Le Potentiel (Kinshasa)

Congo-Kinshasa: Investir dans l'enfant

Kinshasa — La communauté humaine commémore la Journée internationale de l'Enfant. L'occasion est ainsi donnée aux décideurs, encadreurs, parents, enfants, ainsi qu'aux institutions et organismes divers d'évaluer le chemin parcouru depuis une année, aux fins de se fixer de nouveaux objectifs pour le futur.

Certes, les manifestations organisées autour de la Journée ont traditionnellement pour but de rappeler tant aux instances nationales qu'aux institutions internationales leurs devoirs en faveur des enfants.

Plus concrètement, la Journée internationale de l'Enfant réitère les résolutions de l'Assemblée générale de l'ONU relatives à la promotion et la protection des droits des enfants.

Les pouvoirs publics et les parents sont donc invités, entre autres droits, à prendre en charge la santé des enfants, investir dans leur instruction, promouvoir leur développement intégral, assurer leur protection contre tout acte de violence, déférer devant la justice les auteurs et les complices des actes de violence commise à leur égard.

Côté théorie, la Convention relative aux droits de l'enfant est un bel ensemble cohérent d'objectifs à atteindre pour l'intérêt de l'enfant. Elle implique, à cet effet, l'Etat, les parents, les enfants et la communauté. Cependant, en cette journée du 20 novembre 2009, la RD Congo peine à accorder la priorité de traitement à l'enfant.
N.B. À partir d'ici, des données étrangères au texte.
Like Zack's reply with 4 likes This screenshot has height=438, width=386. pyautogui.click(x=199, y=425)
Aussi bien les institutions de la République que les établissements d'enseignement primaire, secondaire et professionnel ne méritent pas d'éloges. Face à leurs obligations envers les enfants, ils peuvent être considérés comme ayant été soit absents, soit négligents, soit encore infanticides.
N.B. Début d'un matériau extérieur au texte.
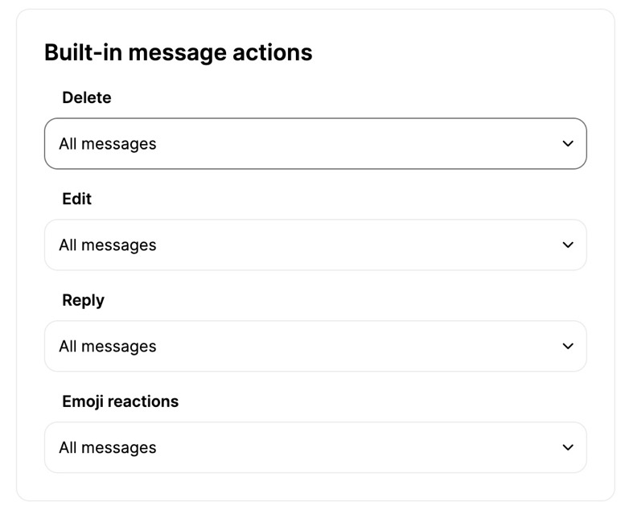Open the Emoji reactions dropdown
The width and height of the screenshot is (629, 510).
tap(315, 448)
Objectivement, la RDC n'a pas encore de politique en matière de promotion et de défense des droits de l'enfant. L'unique point positif à son actif peut se résumer à la promulgation, en janvier 2009, de la Loi 09/001 portant protection de l'enfant. Long demeure alors le chemin à parcourir pour atteindre le stade de sa matérialisation.

Nul doute que la Loi du 10 janvier 2009 est un bon geste dans la bonne direction. Il n'est qu'honnête d'encourager le gouvernement et le Parlement pour leur initiative. Mais l'étape décisive, la plus significative, sera la phase d'application des 202 articles que comporte cette loi.

Cela nécessitera des Pouvoirs publics l'expression sans ambiguïté de leur volonté politique d'honorer leur texte. Cela exigera également des partenaires leur disponibilité à accompagner la RDC dans ce chantier dédié à l'enfant congolais.

Le succès de cette croisade commune dépendra aussi de la collaboration des parents et des enfants. La société congolaise y a sa part de devoirs. Elle ne saurait se poser en spectatrice, face aux évidences actuelles. Vivement, investissons dans la jeunesse.